(Beginning of MATERIALS PROVIDED)

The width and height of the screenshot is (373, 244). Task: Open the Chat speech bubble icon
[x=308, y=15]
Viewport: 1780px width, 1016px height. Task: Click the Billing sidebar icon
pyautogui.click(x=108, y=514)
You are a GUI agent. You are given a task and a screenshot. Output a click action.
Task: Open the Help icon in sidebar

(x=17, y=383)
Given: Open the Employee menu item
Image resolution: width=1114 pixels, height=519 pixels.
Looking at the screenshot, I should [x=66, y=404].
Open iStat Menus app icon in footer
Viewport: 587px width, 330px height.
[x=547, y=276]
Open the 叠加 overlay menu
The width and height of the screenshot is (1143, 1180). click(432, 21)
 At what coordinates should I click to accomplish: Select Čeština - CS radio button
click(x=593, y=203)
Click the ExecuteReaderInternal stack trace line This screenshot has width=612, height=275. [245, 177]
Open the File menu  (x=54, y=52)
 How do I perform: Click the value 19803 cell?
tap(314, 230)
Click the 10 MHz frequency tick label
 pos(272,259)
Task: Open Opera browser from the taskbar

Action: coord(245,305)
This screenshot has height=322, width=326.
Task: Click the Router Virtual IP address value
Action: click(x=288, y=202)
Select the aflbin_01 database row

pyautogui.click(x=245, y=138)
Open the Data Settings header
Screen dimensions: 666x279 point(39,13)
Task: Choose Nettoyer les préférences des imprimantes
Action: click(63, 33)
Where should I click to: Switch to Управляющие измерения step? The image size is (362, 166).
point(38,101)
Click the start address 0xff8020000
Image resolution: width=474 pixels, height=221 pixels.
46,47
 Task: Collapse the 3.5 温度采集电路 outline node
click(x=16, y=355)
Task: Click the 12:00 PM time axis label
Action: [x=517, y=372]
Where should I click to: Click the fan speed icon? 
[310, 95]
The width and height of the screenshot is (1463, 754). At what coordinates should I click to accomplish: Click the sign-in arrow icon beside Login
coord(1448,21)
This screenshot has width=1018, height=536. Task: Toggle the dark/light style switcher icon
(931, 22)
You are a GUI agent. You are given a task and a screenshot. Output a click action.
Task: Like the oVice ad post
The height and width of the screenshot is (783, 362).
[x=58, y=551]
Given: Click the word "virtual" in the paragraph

(End of MATERIALS PROVIDED)

Restate the records from above exactly as they read.

The width and height of the screenshot is (373, 244). Task: Open the Chat speech bubble icon
[x=308, y=15]
Viewport: 1780px width, 1016px height. Task: Click the Billing sidebar icon
pyautogui.click(x=108, y=514)
You are a GUI agent. You are given a task and a screenshot. Output a click action.
Task: Open the Help icon in sidebar

(x=17, y=383)
Given: Open the Employee menu item
Image resolution: width=1114 pixels, height=519 pixels.
Looking at the screenshot, I should [x=66, y=404].
Open iStat Menus app icon in footer
Viewport: 587px width, 330px height.
[x=547, y=276]
Open the 叠加 overlay menu
The width and height of the screenshot is (1143, 1180). click(432, 21)
 At what coordinates should I click to accomplish: Select Čeština - CS radio button
click(x=593, y=203)
Click the ExecuteReaderInternal stack trace line This screenshot has width=612, height=275. [245, 177]
Open the File menu  (x=54, y=52)
 How do I perform: Click the value 19803 cell?
tap(314, 230)
Click the 10 MHz frequency tick label
 pos(272,259)
Task: Open Opera browser from the taskbar

Action: coord(245,305)
This screenshot has height=322, width=326.
Task: Click the Router Virtual IP address value
Action: click(x=288, y=202)
Select the aflbin_01 database row

pyautogui.click(x=245, y=138)
Open the Data Settings header
Screen dimensions: 666x279 point(39,13)
Task: Choose Nettoyer les préférences des imprimantes
Action: click(63, 33)
Where should I click to: Switch to Управляющие измерения step? The image size is (362, 166).
point(38,101)
Click the start address 0xff8020000
Image resolution: width=474 pixels, height=221 pixels.
46,47
 Task: Collapse the 3.5 温度采集电路 outline node
click(x=16, y=355)
Task: Click the 12:00 PM time axis label
Action: [x=517, y=372]
Where should I click to: Click the fan speed icon? 
[310, 95]
The width and height of the screenshot is (1463, 754). At what coordinates should I click to accomplish: Click the sign-in arrow icon beside Login
coord(1448,21)
This screenshot has width=1018, height=536. Task: Toggle the dark/light style switcher icon
(931, 22)
You are a GUI agent. You are given a task and a screenshot. Output a click action.
Task: Like the oVice ad post
The height and width of the screenshot is (783, 362).
[x=58, y=551]
Given: Click the word "virtual" in the paragraph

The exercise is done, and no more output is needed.